__Entries supplied__.
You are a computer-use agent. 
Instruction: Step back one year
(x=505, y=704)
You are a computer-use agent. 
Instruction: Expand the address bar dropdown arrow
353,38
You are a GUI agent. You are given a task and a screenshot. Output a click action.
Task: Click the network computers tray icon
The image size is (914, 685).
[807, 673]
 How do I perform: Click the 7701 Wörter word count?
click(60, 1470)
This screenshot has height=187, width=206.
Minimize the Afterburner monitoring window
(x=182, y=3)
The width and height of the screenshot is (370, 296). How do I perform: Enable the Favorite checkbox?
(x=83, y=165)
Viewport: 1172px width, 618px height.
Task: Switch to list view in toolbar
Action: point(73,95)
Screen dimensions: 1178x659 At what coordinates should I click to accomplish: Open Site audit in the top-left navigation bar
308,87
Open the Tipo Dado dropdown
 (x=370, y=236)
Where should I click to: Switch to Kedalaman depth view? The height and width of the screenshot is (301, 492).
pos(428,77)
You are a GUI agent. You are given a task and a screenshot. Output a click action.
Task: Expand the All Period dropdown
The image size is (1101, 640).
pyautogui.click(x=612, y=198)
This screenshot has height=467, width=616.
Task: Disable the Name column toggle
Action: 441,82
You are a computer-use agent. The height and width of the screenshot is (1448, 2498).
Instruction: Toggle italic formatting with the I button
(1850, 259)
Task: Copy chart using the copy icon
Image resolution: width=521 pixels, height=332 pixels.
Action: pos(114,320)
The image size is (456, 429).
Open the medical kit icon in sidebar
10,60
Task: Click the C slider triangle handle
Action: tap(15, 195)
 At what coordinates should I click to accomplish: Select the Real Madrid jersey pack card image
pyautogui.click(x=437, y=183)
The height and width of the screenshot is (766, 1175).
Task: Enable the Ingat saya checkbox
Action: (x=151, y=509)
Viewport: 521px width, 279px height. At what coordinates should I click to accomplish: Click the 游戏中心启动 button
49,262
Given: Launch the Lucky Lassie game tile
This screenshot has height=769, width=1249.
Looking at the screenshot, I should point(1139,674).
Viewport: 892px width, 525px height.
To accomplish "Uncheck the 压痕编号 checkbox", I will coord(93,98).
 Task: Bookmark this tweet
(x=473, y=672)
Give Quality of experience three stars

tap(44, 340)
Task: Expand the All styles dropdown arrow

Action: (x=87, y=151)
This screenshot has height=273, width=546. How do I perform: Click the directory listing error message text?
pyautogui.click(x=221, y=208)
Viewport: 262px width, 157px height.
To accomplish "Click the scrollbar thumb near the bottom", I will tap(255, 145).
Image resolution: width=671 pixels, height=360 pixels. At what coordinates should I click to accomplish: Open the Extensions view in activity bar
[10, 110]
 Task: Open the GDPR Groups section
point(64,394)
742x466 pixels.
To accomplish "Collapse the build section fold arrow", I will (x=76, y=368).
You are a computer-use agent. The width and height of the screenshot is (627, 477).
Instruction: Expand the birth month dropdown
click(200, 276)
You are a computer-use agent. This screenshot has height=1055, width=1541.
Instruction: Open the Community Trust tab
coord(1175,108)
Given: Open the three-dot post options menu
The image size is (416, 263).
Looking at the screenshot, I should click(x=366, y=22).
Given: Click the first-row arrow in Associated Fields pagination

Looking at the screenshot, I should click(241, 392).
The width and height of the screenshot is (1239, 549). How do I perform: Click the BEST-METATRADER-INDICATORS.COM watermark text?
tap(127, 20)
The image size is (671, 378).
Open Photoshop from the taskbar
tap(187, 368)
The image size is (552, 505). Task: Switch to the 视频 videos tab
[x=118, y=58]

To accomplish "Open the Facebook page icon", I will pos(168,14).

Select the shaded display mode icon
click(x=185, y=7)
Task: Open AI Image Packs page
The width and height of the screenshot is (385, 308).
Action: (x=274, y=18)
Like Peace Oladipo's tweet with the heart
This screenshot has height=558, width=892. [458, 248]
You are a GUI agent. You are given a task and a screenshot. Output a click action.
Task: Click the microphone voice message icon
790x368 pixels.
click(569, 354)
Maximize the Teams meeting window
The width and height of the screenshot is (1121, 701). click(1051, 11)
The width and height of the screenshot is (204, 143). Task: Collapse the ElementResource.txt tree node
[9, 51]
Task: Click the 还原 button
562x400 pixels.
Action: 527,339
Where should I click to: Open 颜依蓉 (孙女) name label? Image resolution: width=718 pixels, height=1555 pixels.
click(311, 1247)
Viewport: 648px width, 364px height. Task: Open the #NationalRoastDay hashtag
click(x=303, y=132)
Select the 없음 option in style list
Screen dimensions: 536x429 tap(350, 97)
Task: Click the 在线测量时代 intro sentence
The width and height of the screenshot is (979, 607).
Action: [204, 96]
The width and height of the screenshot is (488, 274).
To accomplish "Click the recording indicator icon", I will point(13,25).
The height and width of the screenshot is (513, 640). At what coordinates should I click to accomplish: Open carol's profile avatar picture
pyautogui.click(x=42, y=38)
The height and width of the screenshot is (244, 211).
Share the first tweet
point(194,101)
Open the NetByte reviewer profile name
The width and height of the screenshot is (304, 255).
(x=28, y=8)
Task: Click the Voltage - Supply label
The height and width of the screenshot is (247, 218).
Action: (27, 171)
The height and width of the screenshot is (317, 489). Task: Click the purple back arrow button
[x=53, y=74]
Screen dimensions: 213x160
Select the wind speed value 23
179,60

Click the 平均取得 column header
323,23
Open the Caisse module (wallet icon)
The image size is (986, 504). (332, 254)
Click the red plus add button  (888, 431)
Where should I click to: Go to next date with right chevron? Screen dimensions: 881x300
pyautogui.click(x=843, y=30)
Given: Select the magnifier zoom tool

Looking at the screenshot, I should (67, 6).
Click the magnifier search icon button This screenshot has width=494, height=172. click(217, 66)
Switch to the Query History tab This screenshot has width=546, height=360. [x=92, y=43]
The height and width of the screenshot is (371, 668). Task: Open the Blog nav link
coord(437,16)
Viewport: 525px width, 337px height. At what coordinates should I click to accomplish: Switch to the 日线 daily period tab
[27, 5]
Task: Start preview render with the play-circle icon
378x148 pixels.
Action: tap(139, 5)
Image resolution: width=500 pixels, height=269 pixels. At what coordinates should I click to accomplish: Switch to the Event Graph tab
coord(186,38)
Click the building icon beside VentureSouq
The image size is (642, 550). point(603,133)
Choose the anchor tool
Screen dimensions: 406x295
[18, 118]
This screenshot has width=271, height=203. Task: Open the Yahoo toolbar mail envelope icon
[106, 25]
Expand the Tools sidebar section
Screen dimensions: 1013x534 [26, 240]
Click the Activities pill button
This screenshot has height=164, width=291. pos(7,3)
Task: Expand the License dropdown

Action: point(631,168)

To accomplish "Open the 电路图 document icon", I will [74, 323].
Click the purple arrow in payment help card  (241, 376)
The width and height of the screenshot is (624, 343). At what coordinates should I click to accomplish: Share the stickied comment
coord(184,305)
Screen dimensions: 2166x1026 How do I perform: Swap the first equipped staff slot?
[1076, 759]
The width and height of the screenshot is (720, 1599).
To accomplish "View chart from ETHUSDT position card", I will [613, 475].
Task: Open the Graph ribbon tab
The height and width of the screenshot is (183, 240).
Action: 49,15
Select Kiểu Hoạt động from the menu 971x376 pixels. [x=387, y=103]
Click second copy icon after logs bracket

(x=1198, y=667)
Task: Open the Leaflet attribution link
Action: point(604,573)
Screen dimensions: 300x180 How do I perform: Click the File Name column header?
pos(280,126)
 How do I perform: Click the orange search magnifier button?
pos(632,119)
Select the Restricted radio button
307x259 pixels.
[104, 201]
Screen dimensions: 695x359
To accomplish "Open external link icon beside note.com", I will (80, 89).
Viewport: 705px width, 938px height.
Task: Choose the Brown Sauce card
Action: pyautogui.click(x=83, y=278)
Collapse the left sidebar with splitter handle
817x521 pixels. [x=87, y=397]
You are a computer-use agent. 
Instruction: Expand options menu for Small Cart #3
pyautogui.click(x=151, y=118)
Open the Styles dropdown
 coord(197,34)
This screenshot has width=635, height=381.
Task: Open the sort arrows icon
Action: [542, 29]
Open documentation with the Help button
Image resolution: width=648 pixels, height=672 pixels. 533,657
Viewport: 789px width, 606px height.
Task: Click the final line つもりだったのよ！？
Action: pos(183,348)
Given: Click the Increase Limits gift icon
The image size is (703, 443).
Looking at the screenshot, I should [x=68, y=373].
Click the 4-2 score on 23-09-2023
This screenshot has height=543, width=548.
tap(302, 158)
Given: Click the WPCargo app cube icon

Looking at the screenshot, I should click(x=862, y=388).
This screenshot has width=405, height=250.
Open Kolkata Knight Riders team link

__Work to complete__.
Scan the data above. Return every line with "page" in it.

__Answer box__.
To accomplish "Open the Facebook page icon", I will pos(168,14).
Task: Open AI Image Packs page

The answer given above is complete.